Armenia’s military defeat by Azerbaijan is not diminishing Yerevan’s determination to tackle widespread domestic corruption, an official has said. If anything, the war has reinforced the notion among reformers that promoting transparency is vital for ensuring Armenia’s future national security.
During a recent online panel, Haykuhi Harutyunyan, the chair of Armenia’s Commission on the Prevention of Corruption (CPC), said the fighting late last year – resulting in Azerbaijan’s reconquest of much of the territory in and around Nagorno-Karabakh that it lost to Armenia in the 1990s – underscored the importance of developing robust anti-corruption institutions. Left unsaid were concerns that widespread top-level corruption over the past two decades arguably hampered Armenia’s ability to maintain strategic parity with Azerbaijan and made the state less nimble when confronting strategic challenges.
Strengthening domestic watchdogs can “help guarantee that [Armenia’s] external relations are stronger and the country is secure,” Harutyunyan said during a February 11 public discussion at Columbia University.
The CPC started operating in late 2019. Among its top priorities is introducing a digital registry of financial declarations of public figures, government agencies, political parties and other relevant entities. The CPC will evaluate the declarations to ensure that assets were obtained in a legal and transparent manner. The agency will also be responsible for vetting governmental appointees and nominees, especially judges and prosecutors, for potential conflicts of interest that could influence their job performance. It will additionally mount public awareness campaigns to broaden support for clean government.
The agency has been working quietly since its inception to build out systems and bolster staff capacity, Harutyunyan said. Once fully operational, the CPC aims to serve as a “model for other state institutions.”
Global watchdogs give Armenia middling marks on containing corruption. Transparency International, for example, ranked Armenia 60th out of the 180 counties surveyed in its 2020 Corruption Perceptions Index – though that is a notable improvement over recent years. Freedom House, meanwhile, gave Armenia three points out of a possible seven in addressing corruption in its latest Nations in Transit report. While the government has expressed a desire to tackle corruption, it has so far addressed the issue “on a case-by-case basis” that is inefficient, Freedom House said.

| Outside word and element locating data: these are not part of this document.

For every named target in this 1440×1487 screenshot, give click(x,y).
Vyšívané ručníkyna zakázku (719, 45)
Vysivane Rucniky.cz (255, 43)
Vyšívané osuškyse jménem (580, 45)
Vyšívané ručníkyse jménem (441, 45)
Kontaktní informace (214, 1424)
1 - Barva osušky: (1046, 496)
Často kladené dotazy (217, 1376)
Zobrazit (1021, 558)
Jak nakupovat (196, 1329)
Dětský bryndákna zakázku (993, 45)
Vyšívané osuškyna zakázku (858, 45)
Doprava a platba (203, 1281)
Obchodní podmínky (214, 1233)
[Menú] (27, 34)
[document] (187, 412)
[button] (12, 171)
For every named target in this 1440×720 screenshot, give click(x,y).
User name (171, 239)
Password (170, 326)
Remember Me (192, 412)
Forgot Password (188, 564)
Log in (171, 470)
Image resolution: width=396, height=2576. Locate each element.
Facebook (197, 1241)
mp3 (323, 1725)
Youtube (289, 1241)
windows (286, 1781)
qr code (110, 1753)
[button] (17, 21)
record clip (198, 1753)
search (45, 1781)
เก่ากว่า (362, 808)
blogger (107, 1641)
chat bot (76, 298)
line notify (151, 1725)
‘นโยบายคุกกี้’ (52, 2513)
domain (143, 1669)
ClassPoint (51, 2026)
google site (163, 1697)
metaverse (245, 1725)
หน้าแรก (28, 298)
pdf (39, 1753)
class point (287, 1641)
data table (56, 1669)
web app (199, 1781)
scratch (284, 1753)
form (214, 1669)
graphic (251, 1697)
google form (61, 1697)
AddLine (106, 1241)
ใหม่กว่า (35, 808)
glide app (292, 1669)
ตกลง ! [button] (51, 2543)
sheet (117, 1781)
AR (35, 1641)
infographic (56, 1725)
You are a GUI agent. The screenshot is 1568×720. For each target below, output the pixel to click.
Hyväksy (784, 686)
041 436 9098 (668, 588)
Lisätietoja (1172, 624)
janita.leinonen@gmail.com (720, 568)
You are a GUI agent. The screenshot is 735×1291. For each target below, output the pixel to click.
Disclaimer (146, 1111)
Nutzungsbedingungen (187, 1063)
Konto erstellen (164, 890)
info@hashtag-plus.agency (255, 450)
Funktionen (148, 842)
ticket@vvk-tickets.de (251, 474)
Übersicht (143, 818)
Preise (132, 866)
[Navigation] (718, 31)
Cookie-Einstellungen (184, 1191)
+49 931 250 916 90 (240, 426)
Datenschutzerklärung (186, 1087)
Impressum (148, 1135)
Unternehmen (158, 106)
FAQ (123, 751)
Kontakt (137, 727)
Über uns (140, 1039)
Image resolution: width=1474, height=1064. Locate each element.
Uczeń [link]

The CPC aims to systematize the fight against graft, but its potential is constrained by a lack of prosecutorial authority: It can uncover instances of corruption but has no power to indict suspected offenders. A crucial test will be whether a prosecutorial mechanism and an anti-corruption court are established in 2021, as projected under the existing government blueprint.
The U.S. government is assisting the CPC in developing Armenia’s new anti-corruption framework. The departure of the old leadership and the rise of Prime Minister Nikol Pashinyan in 2018 infused anti-corruption efforts with a much higher level of political will, said Adam Stefan, the director of the Democracy and Governance Office for USAID in Armenia. He noted that a “key point” in building the new framework is “sustaining these gains beyond this government.”
“All stakeholders need to be invested […] and holding each other accountable,” he added.
Matthew Murray, the event moderator and co-chair of Columbia’s forum on Innovating Solutions to Systemic Corruption in Eurasia, said Armenia’s new anti-corruption framework, if fully implemented, could mark a “paradigm shift” in the regional effort to promote transparency and accountability.
“What’s now required is patience,” he said.